GIVEN REQUEST — Reproduce every line in the stretch from the line containing "This screenshot has height=424, width=681." through the end of the items, wording included, and increase each coordinate in the answers by 60. Omit the pictures from your reply.

[Target position items]
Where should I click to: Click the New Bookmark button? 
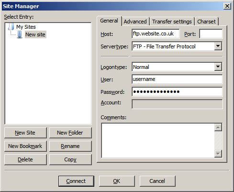[x=25, y=146]
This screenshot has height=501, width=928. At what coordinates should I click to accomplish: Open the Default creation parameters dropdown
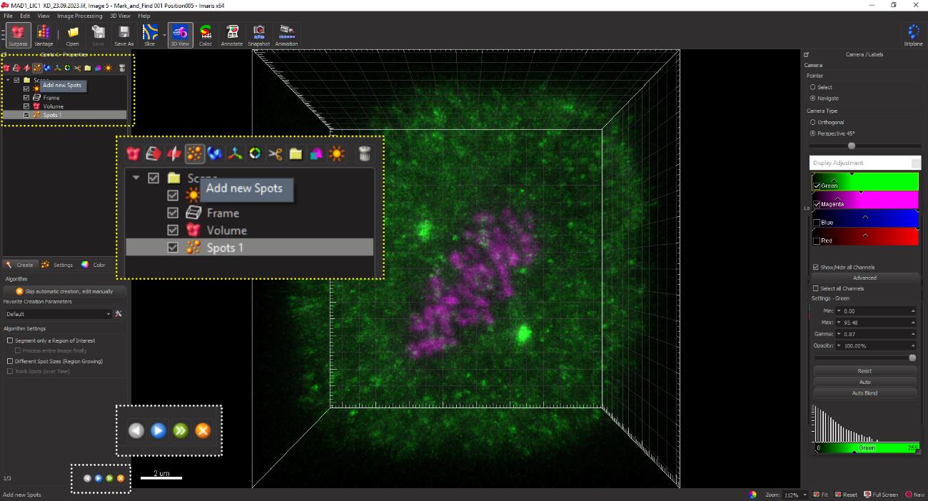click(58, 314)
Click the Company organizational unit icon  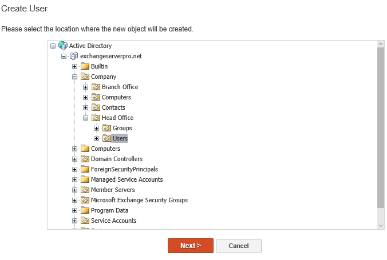[x=85, y=77]
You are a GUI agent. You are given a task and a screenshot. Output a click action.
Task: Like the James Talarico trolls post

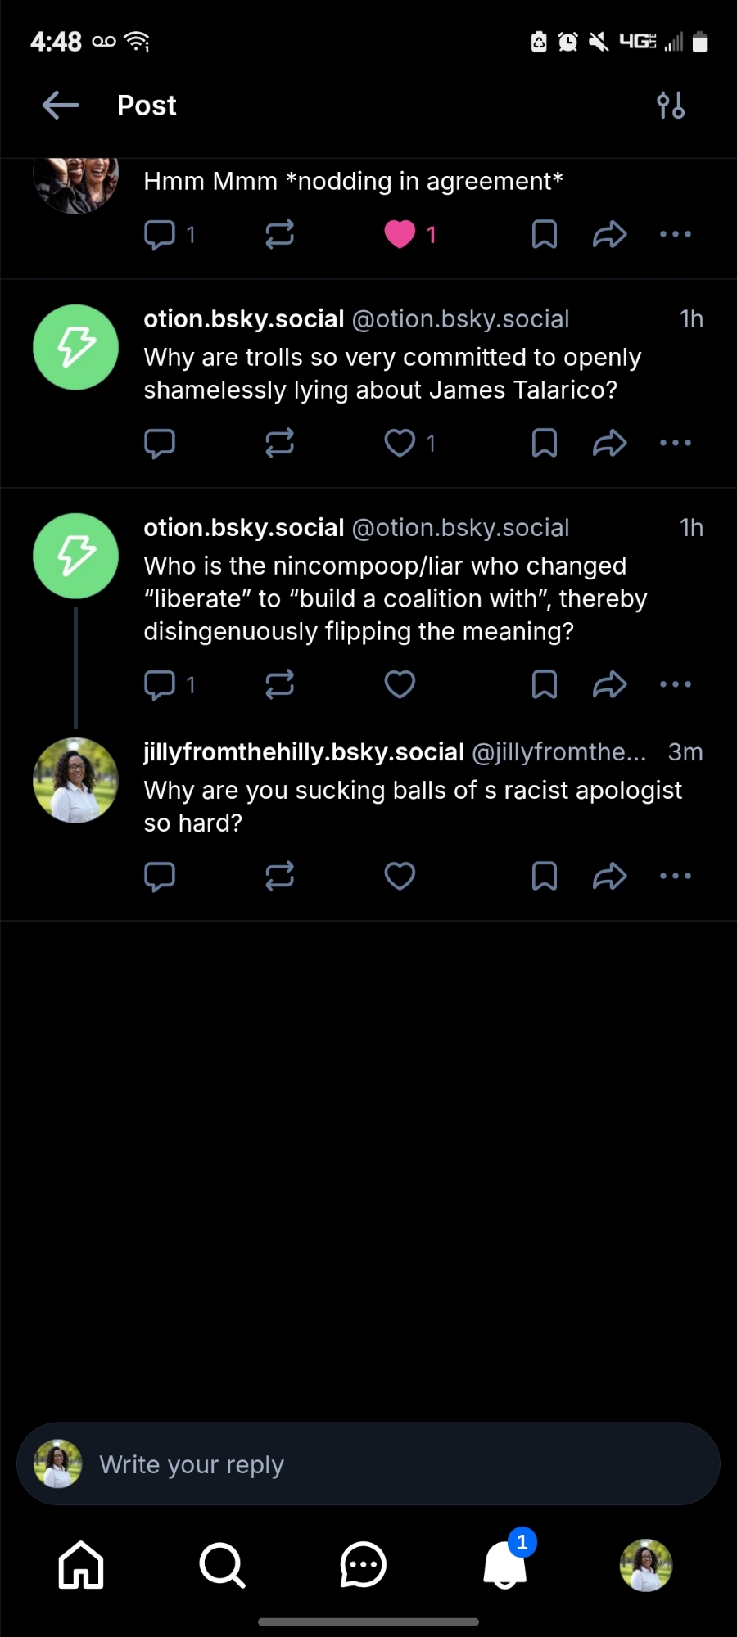point(400,443)
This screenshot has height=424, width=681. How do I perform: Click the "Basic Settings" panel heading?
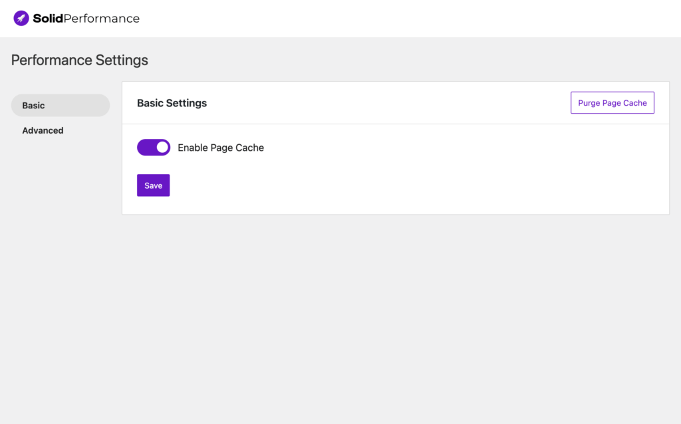pyautogui.click(x=172, y=103)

ANSWER TO THE TASK —
This screenshot has height=424, width=681. How do I perform: Click the "Basic Settings" panel heading?
pyautogui.click(x=232, y=163)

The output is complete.